There are many others, but propellers are quite cheap and easy to replace, so I'll may or may not experiment with these at some later point.

Battery

Currently the best choice for batteries for pretty much everything seem to be Lithium-Polymer batteries. There are three important values: The voltage/cell count, the capacity and C rating.

Those batteries are made out of cells and in a standard LiPo battery one cell has an average voltage of about 3.7V. A so called 3 cell battery has three cells in sequence, resulting in a voltage of 11.1V. Bigger motors may need more than that, smaller ones may need less. You don't have to use the maximum supported voltage of a motor, but you shouldn't go higher than that.
Just use what according to the motor data seems like a good start. In my case that is a 3 cell battery.
The voltage of a full cell is around 4.2V and should not get lower than 3V (it can, but won't be good for the battery).
I got this small indicator which can be attached to a battery and will indicate if a cell is "too empty".

The capacity is important for the flight time, but a higher capacity also means a bigger battery with more weight, so more capacity can also cause a shorter flight time if it means that the motors have to run much faster just to generate enough thrust.
The capacity is given in Ah or mAh.

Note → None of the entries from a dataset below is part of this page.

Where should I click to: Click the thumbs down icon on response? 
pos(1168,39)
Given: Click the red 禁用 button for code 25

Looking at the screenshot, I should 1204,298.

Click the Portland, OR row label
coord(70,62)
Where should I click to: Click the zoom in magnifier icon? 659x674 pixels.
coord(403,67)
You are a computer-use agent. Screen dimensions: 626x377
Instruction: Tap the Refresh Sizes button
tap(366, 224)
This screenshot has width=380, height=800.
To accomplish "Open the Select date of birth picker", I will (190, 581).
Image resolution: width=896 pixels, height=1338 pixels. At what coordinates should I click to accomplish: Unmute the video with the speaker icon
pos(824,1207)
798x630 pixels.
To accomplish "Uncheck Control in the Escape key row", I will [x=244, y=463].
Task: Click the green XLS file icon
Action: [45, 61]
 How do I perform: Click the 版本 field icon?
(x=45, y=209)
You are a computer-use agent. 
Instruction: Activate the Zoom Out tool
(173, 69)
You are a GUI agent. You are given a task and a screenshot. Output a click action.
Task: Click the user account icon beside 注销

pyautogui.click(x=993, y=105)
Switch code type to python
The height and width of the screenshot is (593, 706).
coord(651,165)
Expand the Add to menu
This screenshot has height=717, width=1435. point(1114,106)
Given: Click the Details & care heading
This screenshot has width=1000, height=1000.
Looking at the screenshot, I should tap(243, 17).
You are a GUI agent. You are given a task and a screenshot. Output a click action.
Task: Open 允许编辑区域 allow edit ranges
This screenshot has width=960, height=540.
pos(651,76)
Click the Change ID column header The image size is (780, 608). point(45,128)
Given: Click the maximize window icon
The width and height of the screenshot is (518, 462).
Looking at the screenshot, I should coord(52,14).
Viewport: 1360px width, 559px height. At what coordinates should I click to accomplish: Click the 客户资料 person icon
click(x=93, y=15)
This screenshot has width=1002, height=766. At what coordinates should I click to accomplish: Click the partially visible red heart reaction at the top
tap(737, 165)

So if the battery has a capacity of 4Ah, you can draw 4A for 1h until it is empty. Assuming my 4 motors would draw an average of 40A during the flight I could fly for 4Ah/40A = 0.1h = 6mins. Because that battery is already really big I hope that in reality the motors will draw less power on average...

The C rating was new to me and refers to the discharge rate of the battery. Because if the battery only allows you to draw 20A, but instead you keep drawing 40A all the time, bad things may happen. The C rating is some kind of multiplicator to the capacity. So if the 4Ah battery has a discharge rating of 25C, it means that it is okay to draw 25*4A(h) = 100A. Often the batteries have two C ratings like this: 25-50C discharge, where 25C is the power you can easily draw all the time, but if the are some peaks of up to 50C that won't immediately break the battery.

You should also keep an eye on weight and size.

I got two batteries. Both with 3 cells and 25-50C discharge and one big one with 4000mAh and a smaller one with 3300mAh.
I also got a distributor cable, branching each of the quite thick battery cables into 4 thinner ones fitting the ESCs.
Also a LiPo charger, but the included cables don't fit my batteries, so I am currently waiting for fitting ones.

Speed controllers

Apparently everything works for these. The ones running the open source SimonK firmware are supposed to be the best for multicopters but some other can be flashed with it. They do come with a current rating. So you shouldn't use a 10A ESC with a motor drawing 20A. It however is no problem to use a 30A ESC with a motor drawing just 10A.

I got 4 of the 30A Afro ESCs.

Conclusion

I took about two weeks for the parts to arrive from Hongkong. I ordered 6 instead of 4 motors and 5 instead of 4 ESCs as well as 4 additional propellers, in case something arrives broken or gets broken by me. So far it all works though :).